WorshipWeb: Braver/Wiser: A Weekly Message of Courage and Compassion

Only Clay on the Wheel

By Jake Morrill

“In time the Rockies may crumble /Gibraltar may tumble /They're only made of clay
But our love is here to stay.”
—Ira Gershwin, lyricist of “Love Is Here to Stay (YouTube)"

One night a few years ago, I lay facing up on the frozen blacktop of a parking lot beside the Grand Canyon, listening to a park ranger’s astronomy lecture. Polaris, she explained, only serves as our North Star for now. The restlessness of our North Celestial Pole means that in two thousand years, another star, Errai, will become our North Star.

That was news to me. I’d always thought the North Star was just the North Star. It’s easy to mistake longevity for permanence.

Take the Smoky Mountains; they’re among the oldest mountain ranges in the world. But what’s there now is only part of the story. At one time, a mountain range ran down the center of the ancient super-continent, Pangaea, before the whole thing broke apart, sending some mountains to North Africa, some to the Scottish Highlands, and some to Appalachia, where they ended up as the Smokies I love.

A person might despair at the thought of impermanence—or at best, find acceptance. Personally, as a work in progress, I’ll admit I find hope.

A person's hands shape a clay vessel on a potter's wheel.

In the Book of Jeremiah, God tells the prophet, “Come, go down to the potter’s house, and there I will let you hear my words.” Jeremiah continues, “So I went down to the potter’s house, and there he was working at his wheel. The vessel he was making of clay was spoiled in the potter’s hand, and he reworked it into another vessel, as seemed good to him.” God, the potter, is a process that forms and re-forms.

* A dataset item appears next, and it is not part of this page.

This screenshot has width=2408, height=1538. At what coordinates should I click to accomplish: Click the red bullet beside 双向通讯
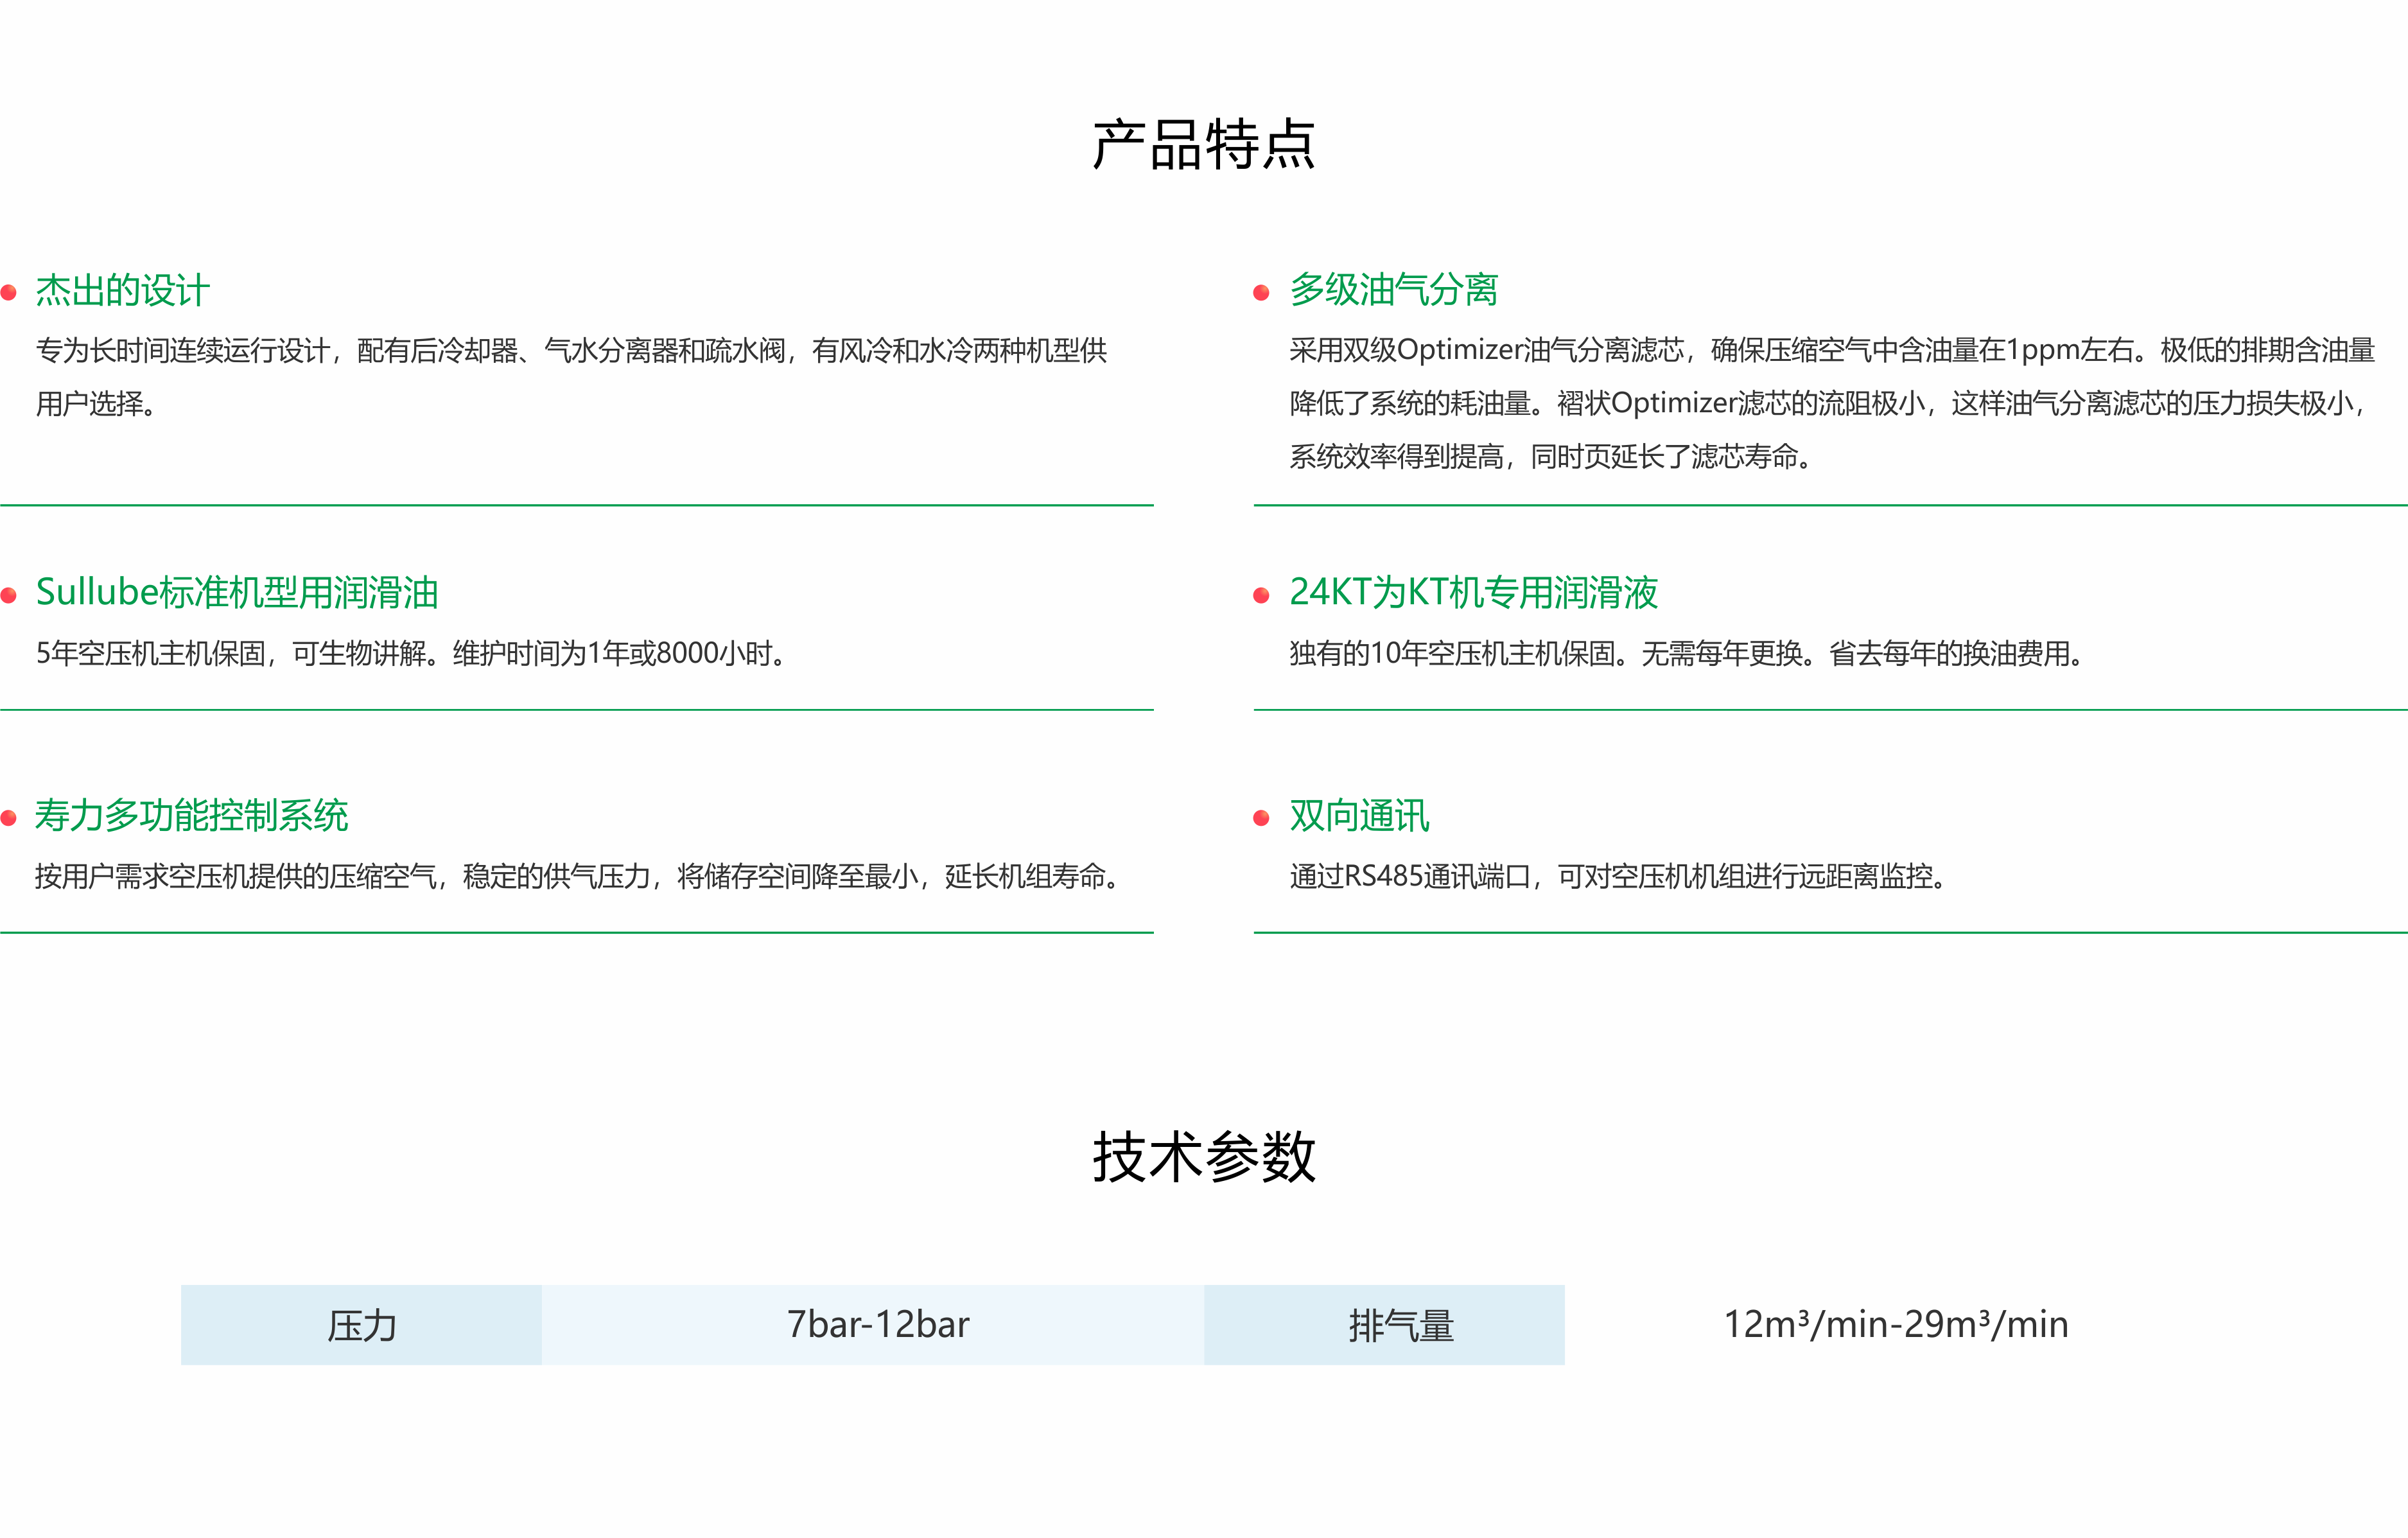coord(1261,819)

When I was young, I was drunk with ambition. I thought I should be famous. Now, I just want to be clay in the hands of the potter; to be shaped in a way that lets me serve the eternal. Any status, form, or appearance that we claim is only for the time being. Ask Polaris. Ask the Smoky Mountains. What endures for all time is the work of creation that leaves us changed, if we let it, and then changed again, all to meet the next moment as a relatively functional vessel of love.

Prayer

God, wean us of our addiction to certainty and willpower. Help us learn the ways of wonder and surrender, as we are re-fashioned into trusty vessels of justice, compassion, and love. Amen.